I tried all sorts of gloves to keep my fingers warm and tried putting a thinner pair of gloves inside heavy gloves but that didn’t work either. The large gloves on the right, with the blue lights on the cuff, are the ones that gave me relief. They have USB-charged batteries in those large cuffs.
Saturday night, after some of the guys had their Saturday mass, a group of us met for dinner. For them it was a continuation of their monthly practice. For me it was another of my reconnecting experiences as I merge back into the church of Louisville. Good guys!
If you wish, take a few breaths and offer yourself this simple blessing:
May I carry forward what truly matters. May I release what no longer serves. May I walk into this new year with courage and care. And then extend that light outward: May we choose love again and again. May our world remember its own goodness. The light you seek for the year ahead is not waiting somewhere else. It already lives in you— in your capacity to begin again, to forgive a little more to open when it would be easier to close. As this year turns, may you trust that something wise is moving you forward even when you cannot see the path. With gratitude for you, and faith in what is unfolding!

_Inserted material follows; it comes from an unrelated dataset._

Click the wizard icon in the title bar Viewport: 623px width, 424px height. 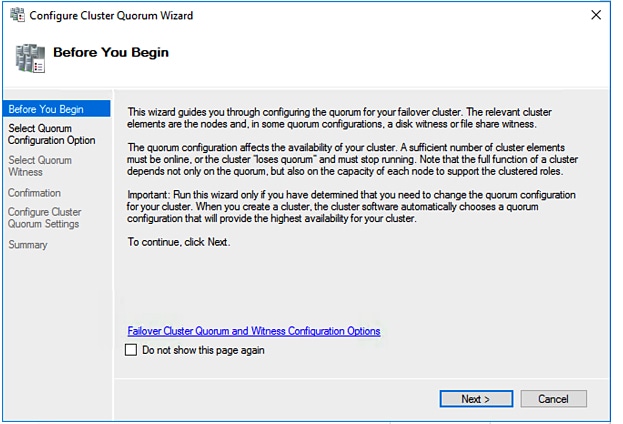tap(16, 16)
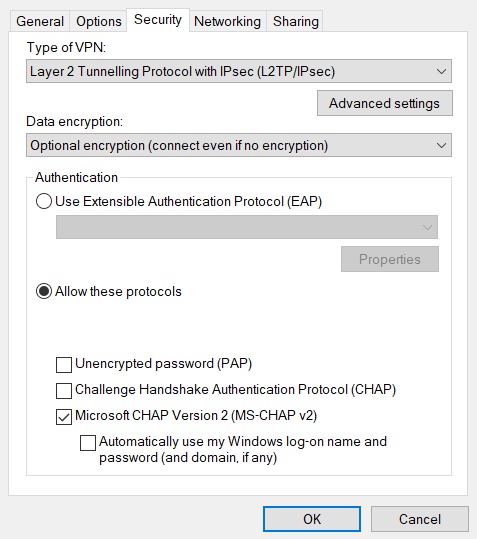Select the Security tab
This screenshot has height=539, width=477.
pyautogui.click(x=158, y=20)
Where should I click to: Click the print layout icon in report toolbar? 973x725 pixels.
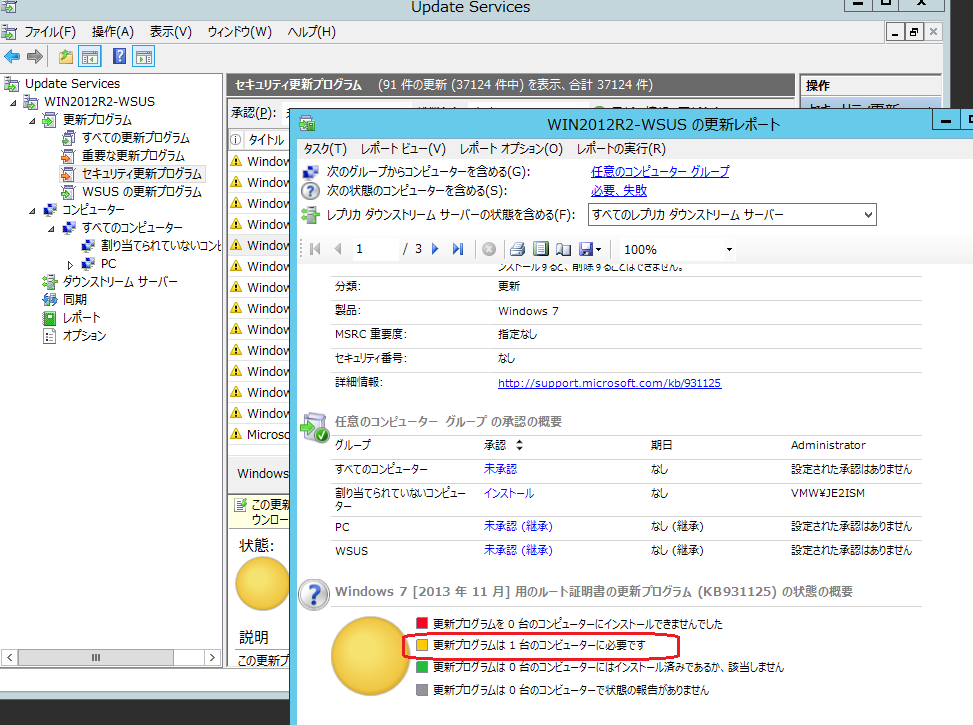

This morning I finished an article for our diocesan newspaper about my return to Kentucky, and related the experience of reconnecting with family and friends. And then this afternoon I had the opportunity to actually do that.
I have lots of first cousins on the Dittmeier side of the family and today nine of us got together for lunch. These are some of the people who bought the e-bike for me.
Then I made a brief visit to Ruth, now 104 years old, and her daughter Peg. I have known, liked, and respected their family for more than 50 years.
Bishop Olivier of Phnom Penh is a very active player in the life of the kingdom and always reaches out to the Buddhists to address issues, celebrate events, etc. In the current conflict between the kingdoms of Cambodia and Thailand, Bishop Olivier has gone to the front lines with a Buddhist delegation and has engaged with Buddhist leadership in praying for peace.
The joint prayer events take on a form not so familiar to Christian groups. Literally hundreds of Buddhist monks came together for this joint prayer service.